(PROVIDED MATERIAL Opens)
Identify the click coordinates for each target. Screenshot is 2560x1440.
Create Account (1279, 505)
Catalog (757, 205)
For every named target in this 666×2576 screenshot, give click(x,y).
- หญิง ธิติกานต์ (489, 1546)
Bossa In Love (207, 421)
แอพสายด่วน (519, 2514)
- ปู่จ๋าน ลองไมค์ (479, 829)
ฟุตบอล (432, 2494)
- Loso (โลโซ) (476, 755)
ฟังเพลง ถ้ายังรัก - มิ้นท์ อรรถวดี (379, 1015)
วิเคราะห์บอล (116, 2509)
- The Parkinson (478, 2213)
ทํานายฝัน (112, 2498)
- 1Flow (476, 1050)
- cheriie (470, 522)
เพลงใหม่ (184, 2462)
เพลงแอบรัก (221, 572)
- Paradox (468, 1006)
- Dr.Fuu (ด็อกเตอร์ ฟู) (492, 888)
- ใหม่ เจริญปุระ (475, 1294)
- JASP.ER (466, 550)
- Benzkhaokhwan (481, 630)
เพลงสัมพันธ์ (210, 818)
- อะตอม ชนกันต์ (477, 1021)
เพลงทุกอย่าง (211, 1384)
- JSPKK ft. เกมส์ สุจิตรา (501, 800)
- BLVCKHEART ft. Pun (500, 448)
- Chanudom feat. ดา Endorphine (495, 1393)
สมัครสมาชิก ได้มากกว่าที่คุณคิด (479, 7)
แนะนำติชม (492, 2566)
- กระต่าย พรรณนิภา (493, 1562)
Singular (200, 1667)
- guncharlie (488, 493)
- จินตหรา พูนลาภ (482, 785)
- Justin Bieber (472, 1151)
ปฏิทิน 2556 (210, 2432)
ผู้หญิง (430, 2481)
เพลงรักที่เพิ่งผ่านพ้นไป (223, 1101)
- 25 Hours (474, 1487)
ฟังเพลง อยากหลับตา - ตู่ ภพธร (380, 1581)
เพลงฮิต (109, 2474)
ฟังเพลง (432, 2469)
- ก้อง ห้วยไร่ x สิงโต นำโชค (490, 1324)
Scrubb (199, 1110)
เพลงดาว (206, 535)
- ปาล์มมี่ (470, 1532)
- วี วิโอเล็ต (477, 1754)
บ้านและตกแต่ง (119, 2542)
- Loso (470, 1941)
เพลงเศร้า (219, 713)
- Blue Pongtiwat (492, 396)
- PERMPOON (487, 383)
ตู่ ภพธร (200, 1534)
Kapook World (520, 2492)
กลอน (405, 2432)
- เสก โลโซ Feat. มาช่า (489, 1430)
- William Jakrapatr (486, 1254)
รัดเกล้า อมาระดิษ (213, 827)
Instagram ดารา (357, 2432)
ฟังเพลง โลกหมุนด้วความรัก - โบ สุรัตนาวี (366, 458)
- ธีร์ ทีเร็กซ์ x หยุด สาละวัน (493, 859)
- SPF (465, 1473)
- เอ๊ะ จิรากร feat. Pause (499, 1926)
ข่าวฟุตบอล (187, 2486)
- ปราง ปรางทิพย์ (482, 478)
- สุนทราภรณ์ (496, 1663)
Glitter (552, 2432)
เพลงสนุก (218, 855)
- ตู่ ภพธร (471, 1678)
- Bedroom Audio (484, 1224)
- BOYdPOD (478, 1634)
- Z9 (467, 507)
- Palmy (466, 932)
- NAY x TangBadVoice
(PROVIDED MATERIAL Closes)
## WHAT THE EXERCISE ASKS
Reproduce the data shown above exactly, including every line.

## OUTPUT FOR THIS TASK
Identify the click coordinates for each target. Screenshot is 2560x1440.
Create Account (1279, 505)
Catalog (757, 205)
For every named target in this 666×2576 screenshot, give click(x,y).
- หญิง ธิติกานต์ (489, 1546)
Bossa In Love (207, 421)
แอพสายด่วน (519, 2514)
- ปู่จ๋าน ลองไมค์ (479, 829)
ฟุตบอล (432, 2494)
- Loso (โลโซ) (476, 755)
ฟังเพลง ถ้ายังรัก - มิ้นท์ อรรถวดี (379, 1015)
วิเคราะห์บอล (116, 2509)
- The Parkinson (478, 2213)
ทํานายฝัน (112, 2498)
- 1Flow (476, 1050)
- cheriie (470, 522)
เพลงใหม่ (184, 2462)
เพลงแอบรัก (221, 572)
- Paradox (468, 1006)
- Dr.Fuu (ด็อกเตอร์ ฟู) (492, 888)
- ใหม่ เจริญปุระ (475, 1294)
- JASP.ER (466, 550)
- Benzkhaokhwan (481, 630)
เพลงสัมพันธ์ (210, 818)
- อะตอม ชนกันต์ (477, 1021)
เพลงทุกอย่าง (211, 1384)
- JSPKK ft. เกมส์ สุจิตรา (501, 800)
- BLVCKHEART ft. Pun (500, 448)
- Chanudom feat. ดา Endorphine (495, 1393)
สมัครสมาชิก ได้มากกว่าที่คุณคิด (479, 7)
แนะนำติชม (492, 2566)
- กระต่าย พรรณนิภา (493, 1562)
Singular (200, 1667)
- guncharlie (488, 493)
- จินตหรา พูนลาภ (482, 785)
- Justin Bieber (472, 1151)
ปฏิทิน 2556 (210, 2432)
ผู้หญิง (430, 2481)
เพลงรักที่เพิ่งผ่านพ้นไป (223, 1101)
- 25 Hours (474, 1487)
ฟังเพลง อยากหลับตา - ตู่ ภพธร (380, 1581)
เพลงฮิต (109, 2474)
ฟังเพลง (432, 2469)
- ก้อง ห้วยไร่ x สิงโต นำโชค (490, 1324)
Scrubb (199, 1110)
เพลงดาว (206, 535)
- ปาล์มมี่ (470, 1532)
- วี วิโอเล็ต (477, 1754)
บ้านและตกแต่ง (119, 2542)
- Loso (470, 1941)
เพลงเศร้า (219, 713)
- Blue Pongtiwat (492, 396)
- PERMPOON (487, 383)
ตู่ ภพธร (200, 1534)
Kapook World (520, 2492)
กลอน (405, 2432)
- เสก โลโซ Feat. มาช่า (489, 1430)
- William Jakrapatr (486, 1254)
รัดเกล้า อมาระดิษ (213, 827)
Instagram ดารา (357, 2432)
ฟังเพลง โลกหมุนด้วความรัก - โบ สุรัตนาวี (366, 458)
- ธีร์ ทีเร็กซ์ x หยุด สาละวัน (493, 859)
- SPF (465, 1473)
- เอ๊ะ จิรากร feat. Pause (499, 1926)
ข่าวฟุตบอล (187, 2486)
- ปราง ปรางทิพย์ (482, 478)
- สุนทราภรณ์ (496, 1663)
Glitter (552, 2432)
เพลงสนุก (218, 855)
- ตู่ ภพธร (471, 1678)
- Bedroom Audio (484, 1224)
- BOYdPOD (478, 1634)
- Z9 (467, 507)
- Palmy (466, 932)
- NAY x TangBadVoice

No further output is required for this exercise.